Eerst was er een museumdirecteur die tot twee keer toe mijn aandacht trok omdat hij schrijfsters lastigviel. Hij had het voorzien op hun dagboeken. Bij de een meldde hij zich toen duidelijk werd dat ze niet lang meer te leven had. Bij de ander toen zij in een column had laten weten te overwegen haar dagboeken weg te gooien. Hij liet er geen onduidelijkheid over bestaan: zijn museum wilde die dagboeken heel graag hebben. Zij vonden zijn optreden zo ongepast dat ze er in interviews aan refereerden.
In beide gevallen had zijn actie niet het gewenste resultaat. Sterker nog. Beide schrijfsters trokken hun conclusie en ging zelf aan de slag met hun archief. De een schoonde het drastisch op. De ander besloot haar dagboek uit te tikken en te publiceren.
Dat ze groot gelijk hadden, bewijst was er met het dagboek van Anne Frank gebeurd is. De inhoud van twee pagina’s die ‘met een aan zekerheid grenzende waarschijnlijkheid’ door Anne Frank zelf zijn afgeplakt, is ontcijferd en gaat sinds gisteren de hele wereld over.
Het is volgens wetenschappers heel belangrijk dat ‘we’ nu weten wat er op die bladzijden stond, omdat het inzicht geeft in de ontwikkeling van Anne Frank als mens en schrijfster.
Wat mij betreft hadden die wetenschappers de resultaten van hun onderzoek voor zich mogen houden. Dat wetenschappers willen weten wat Anne Frank op de bladzijden schreef, om dat in een wetenschappelijk kader te plaatsen en eventueel op termijn te publiceren, is misschien nog tot daar aan toe (al is ook dan de privacy in het geding van de puber die Anne Frank was toen ze schreef waar ze zich schijnbaar zo voor schaamde dat ze wat ze geschreven had aan het oog wilde onttrekken), maar dat iedereen daar nu kennis van kan nemen, gaat mij te ver.
Het leed van zomaar raak geciteerd worden, zou de beide schrijfster die niet toehapten toen de museumdirecteur zich meldde, waarschijnlijk wel bespaard gebleven zijn. Ze hadden zelf mogen bepalen door wie en onder welke voorwaarden hun dagboeken ingezien zouden mogen worden.

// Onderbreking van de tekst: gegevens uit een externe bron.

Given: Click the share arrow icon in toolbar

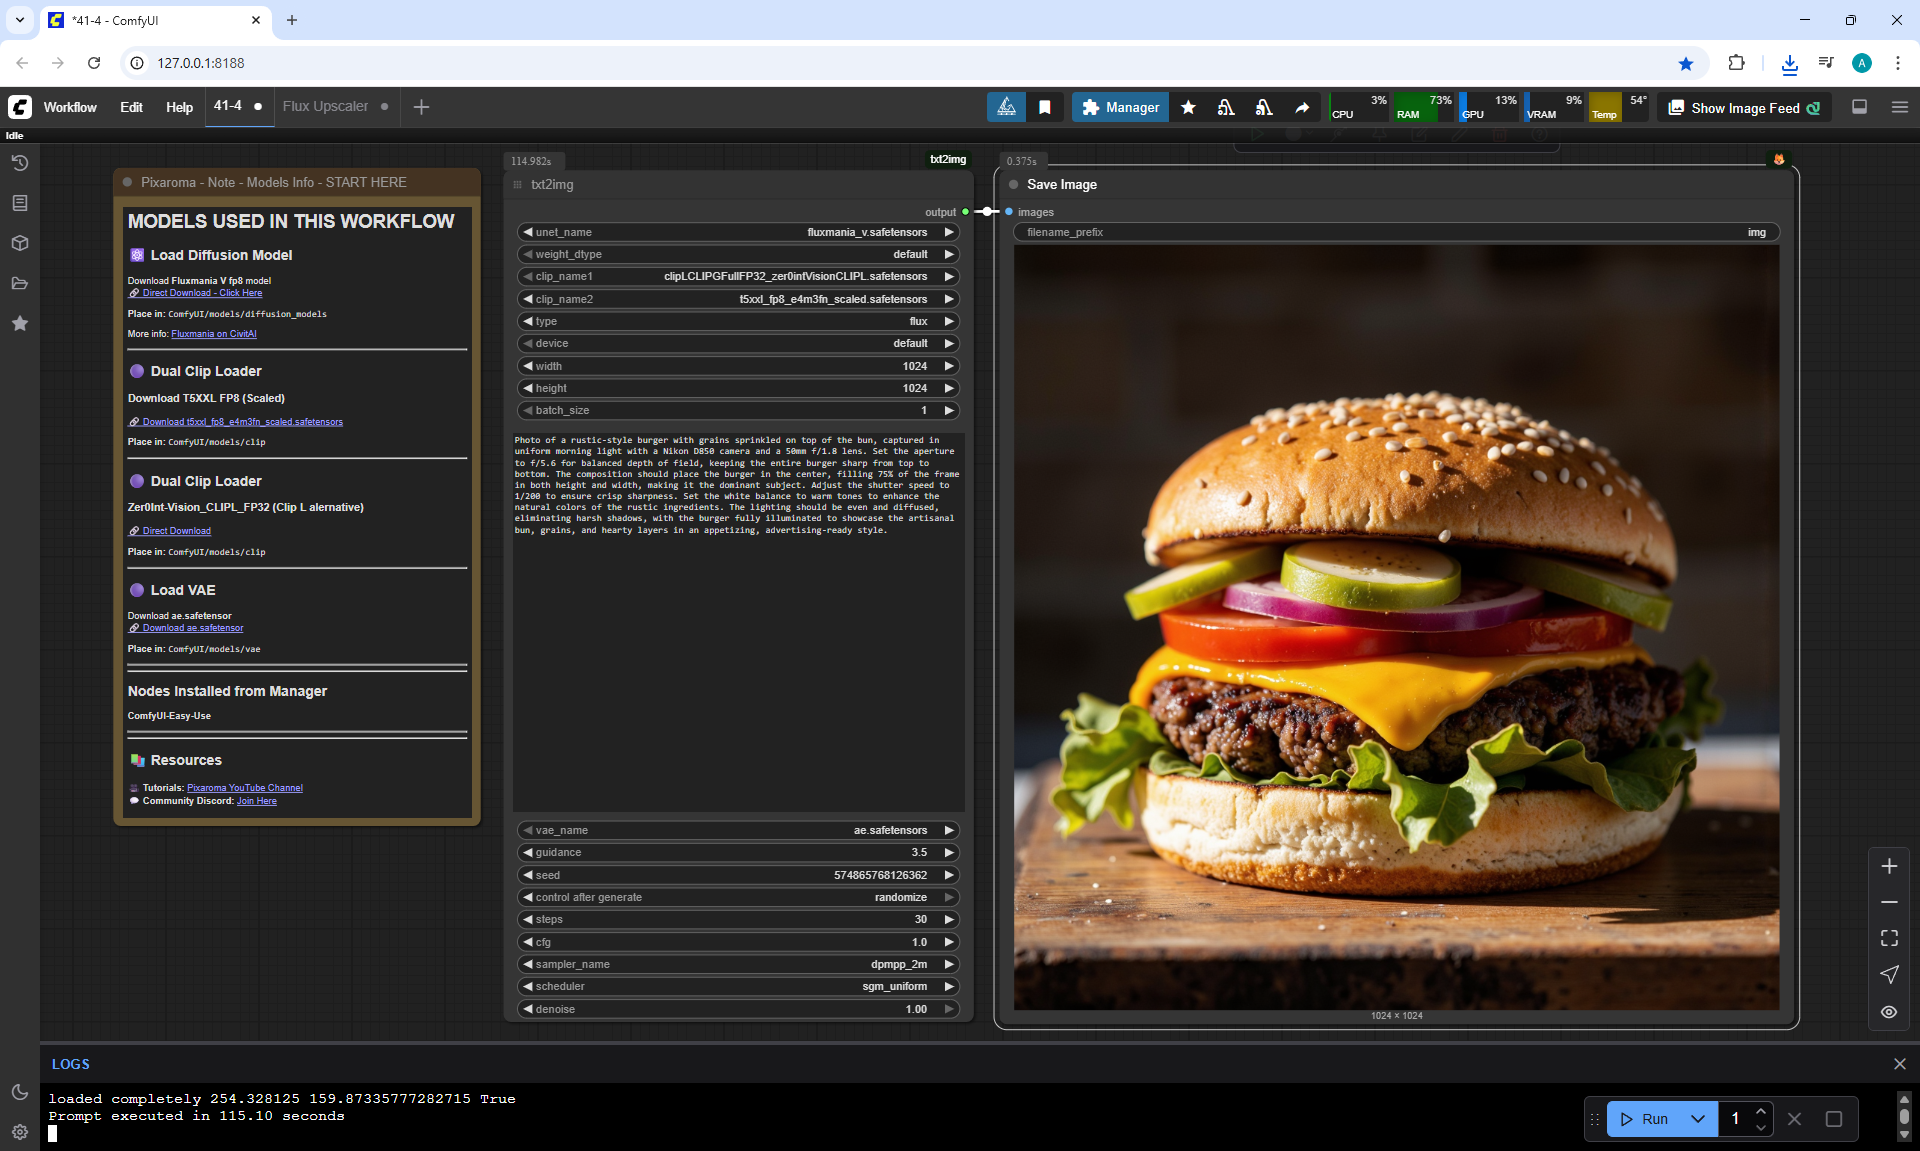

Juist omdat dagboeken belangrijke bronnen zijn in het onderzoek naar een (werkzaam) leven, is het belangrijk dat wie zich om die dagboek wil bekommeren het vertrouwen uitstraalt dat er zorgvuldig mee omgegaan wordt. Anders is er straks niemand meer die zijn dagboeken bij leven of na overlijden aan een archief of museum toe wil vertrouwen. Want dat die dagboeken bewaard moeten blijven en bestudeerd moeten worden, staat wat mij betreft niet ter discussie.